Na saída, precisei resolver um assunto num prédio próximo. Quando descia, presenciei no elevador o seguinte diálogo entre dois rapazes engravatados, ternos impecáveis, gel nos cabelos, Teletrins e celulares na cinta e lustrosas malas de executivo em punho -- típicos funcionários d'alguma empresa hi-tech da vida. O mais baixinho, com voz esganiçada: "E então, viu o e-mail que te mandei hoje?" e o outro respondeu: "Não, ainda não vi". O baixote disse então: "Ah, então não deixe de dar uma olhada que é coisa urgente". E o outro redargüiu: "OK, deixa comigo". Abriu-se a porta no térreo e os dois se despediram cordialmente, deixando-me de boca aberta com uma terrível questão pendente pairando em meu conturbado cérebro: se era urgente, então porque não falaram ali mesmo, na lata, olho no olho?

Essa mania exagerada de correio eletrônico ainda é às vezes meio incompreensível para mim. Isso vem dos tempos dos BBS, em que todos os freqüentadores sabiam o telefone dos colegas. Mesmo assim era costume o pessoal entrar nos boards para deixar mensagens privadas para uns e outros. Muito mais simples, obviamente, seria bater um fio e tagarelar um pouquinho de viva voz com o elemento.
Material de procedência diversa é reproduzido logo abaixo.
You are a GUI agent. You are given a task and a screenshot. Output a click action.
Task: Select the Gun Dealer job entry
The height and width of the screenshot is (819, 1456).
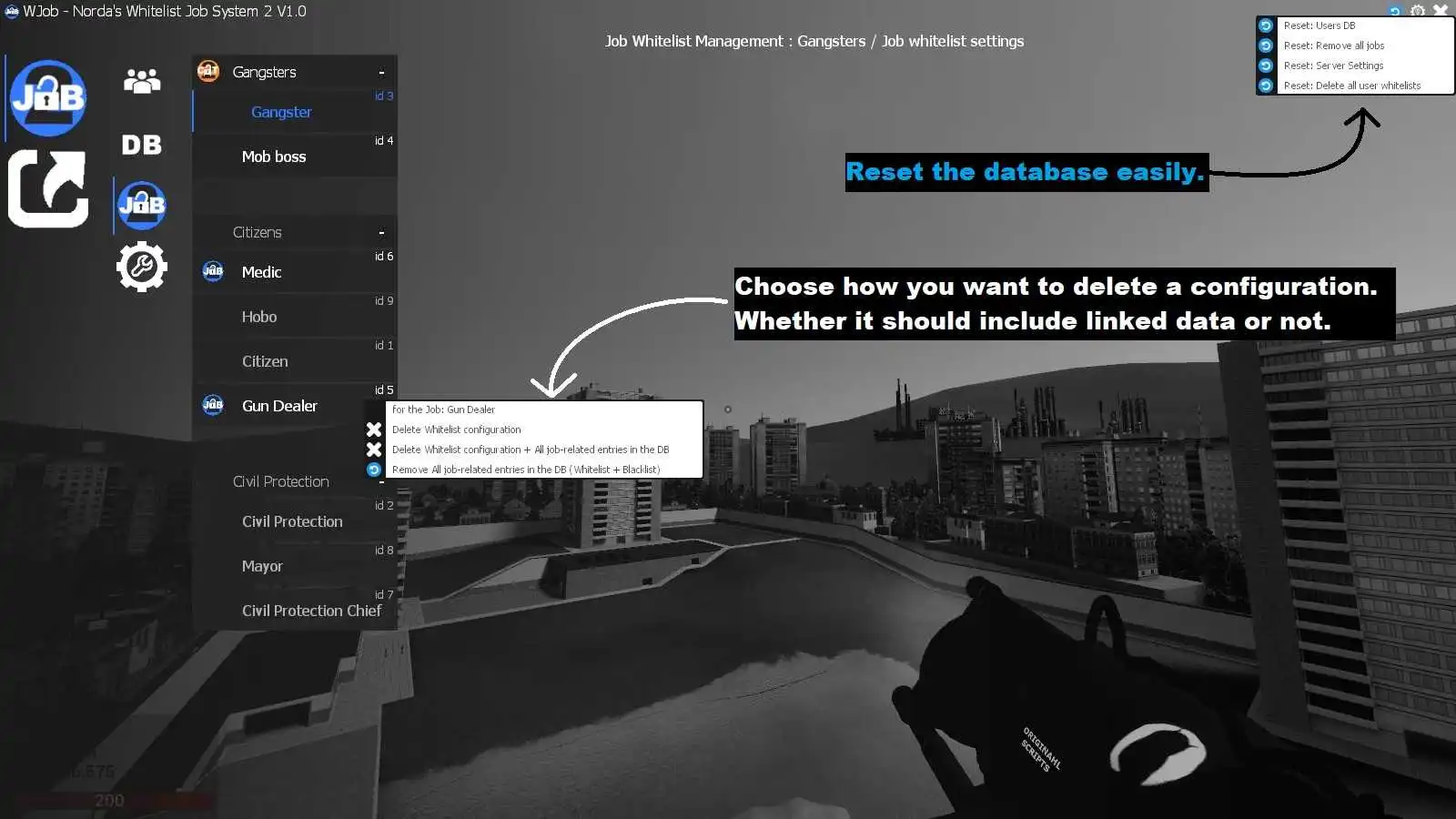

A essa altura eu já me via meio encurralado pelos bytes, hackers e e-mails que me perseguiam sem piedade, numa tarde que deveria ser de lazer. Contrariado, fui direto para casa e liguei o chuveiro para aplacar o calor vespertino carioca. Quando decido não cantar em altos brados na hora do banho, ligo o FM para encher o ouvido. Sintonizei meio ao léu e fui para baixo dos pingos. No meio do chiado da água, ouvi brotar do rádio uma boa batida e um arranjo bem animado. Era o Gilberto Gil com uma nova canção. Fechei a torneira e ele começou a falar em acessar um site, fazer uma homepage e ler seu e-mail. "Pela Internet" é o nome da música. Em outras circunstâncias teria curtido muito o embalo. Mas tomado pelo susto, deixei cair espuma no olho, derrubei o sabonete, soltei um grunhido, escorreguei e caí sentado no box. Acho que amanhã não vou sair de casa.